Bislang prägen Demutsgesten den Stil von Papst Franziskus. Doch was ist ihre tiefere Bedeutung? Es liegt auch eine Gefahr darin, dass sich der Amtsinhaber mit seinem Amt gleichsetzt. Von Alexander von Schönburg
Macht ihn seine demonstrative Demut zum Popstar? Statt der extra für das Oberhaupt der katholischen Kirche angefertigten roten Slipper (Symbol für das Blut der Märtyrer, die für den Glauben ihr Blut vergossen haben) trug Papst Franziskus während seiner ersten Audienz die eigenen schwarzen Schnürschuhe


Foto: Getty Images
Macht ihn seine demonstrative Demut zum Popstar? Statt der extra für das Oberhaupt der katholischen Kirche angefertigten roten Slipper trug Papst Franziskus während seiner ersten Audienz die eigenen schwarzen Schnürschuhe

Für einen Boulevardjournalisten (wie mich) ist der neue Papst ein Gottesgeschenk. Die Symbolik des von ihm gewählten Namens, der ihn in die Nachfolge des größten Revoluzzers der Kirchengeschichte stellt! Der Verzicht auf die auf ihn nach seiner Wahl wartende Mercedes-Limousine und dann die Fahrt im Autobus mitsamt den Kardinälen!

Tags darauf die überraschende Geste, selbst im Wohnheim "Domus Paolo VI." aufzutauchen, dort sein Gepäck abzuholen und die Rechnung zu zahlen!
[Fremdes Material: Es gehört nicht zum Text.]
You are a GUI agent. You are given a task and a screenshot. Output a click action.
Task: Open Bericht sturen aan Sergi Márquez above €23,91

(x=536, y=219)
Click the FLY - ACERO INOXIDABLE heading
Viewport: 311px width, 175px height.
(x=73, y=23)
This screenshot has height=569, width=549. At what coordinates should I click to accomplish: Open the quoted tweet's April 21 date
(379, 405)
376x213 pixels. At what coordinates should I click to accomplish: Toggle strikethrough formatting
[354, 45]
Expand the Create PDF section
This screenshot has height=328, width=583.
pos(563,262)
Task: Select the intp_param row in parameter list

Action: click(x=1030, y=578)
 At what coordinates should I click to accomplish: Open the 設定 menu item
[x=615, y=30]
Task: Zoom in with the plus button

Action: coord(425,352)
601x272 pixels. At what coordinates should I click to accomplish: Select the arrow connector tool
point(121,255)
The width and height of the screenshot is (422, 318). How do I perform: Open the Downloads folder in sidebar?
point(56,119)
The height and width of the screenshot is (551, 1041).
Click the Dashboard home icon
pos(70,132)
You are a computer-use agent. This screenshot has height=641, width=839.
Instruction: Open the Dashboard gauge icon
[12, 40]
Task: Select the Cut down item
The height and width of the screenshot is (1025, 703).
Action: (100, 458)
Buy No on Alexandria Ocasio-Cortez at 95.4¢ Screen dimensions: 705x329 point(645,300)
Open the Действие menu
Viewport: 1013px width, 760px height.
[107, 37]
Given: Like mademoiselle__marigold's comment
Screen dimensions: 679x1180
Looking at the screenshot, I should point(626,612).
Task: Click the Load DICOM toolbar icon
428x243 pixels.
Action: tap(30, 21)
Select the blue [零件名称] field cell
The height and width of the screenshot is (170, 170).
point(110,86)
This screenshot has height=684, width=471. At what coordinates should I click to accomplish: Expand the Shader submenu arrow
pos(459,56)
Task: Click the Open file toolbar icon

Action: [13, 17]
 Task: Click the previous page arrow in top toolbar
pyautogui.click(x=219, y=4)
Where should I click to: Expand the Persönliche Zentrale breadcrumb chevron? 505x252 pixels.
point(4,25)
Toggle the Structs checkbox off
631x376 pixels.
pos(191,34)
Die Weigerung, bei der Huldigung durch die Kardinäle in der Sixtinischen Kapelle auf dem "Papstthron" zu sitzen und die Glückwünsche stattdessen stehend entgegenzunehmen … Seine Gesten – das macht ihn schon jetzt zum Popstar – sind fotografisch lückenlos dokumentiert und haben via Facebook und Twitter (#papabus) längst millionenfach den Globus umrundet.

Selbst die Tatsache, dass er sich an seinem ersten Morgen im Amt erst um seine Pflichten als Bischof von Rom kümmerte und sich – im VW, mit minimaler Eskorte – zur Basilika Santa Maria Maggiore fahren ließ, um dort vor der römischen Schutzikone Salus Populi Romani zu beten, wird bereits als Demutsgeste und als Statement gegen päpstlichen Zentralismus und die Überhöhung des Petrusamtes interpretiert.

Bruch mit dem Pontifikat Benedikts XVI.


Die Kardinäle Kasper und Marx sprechen bereits ganz offen von einem "neuen Anfang" in Rom. Auf den ersten Blick eine banale Formulierung, im Wissen um Nuancen und Usancen der bischöflichen Sprache aber eine unverhohlene Distanzierung vom Pontifikat Benedikts XVI. Wer braucht schon einen Neuanfang, wenn vorher alles wunschgemäß war?

Mit Bergoglio wurde der große Gegenspieler Ratzingers im Konklave von 2005 zum Papst gewählt. Hauptunterstützer Bergoglios beim Konklave 2013 war, wie inzwischen bekannt ist, Kardinal Walter Kasper. Als Chefideologe der Ökumene war Kasper der theologische Hauptgegner Ratzingers in der römischen Kurie.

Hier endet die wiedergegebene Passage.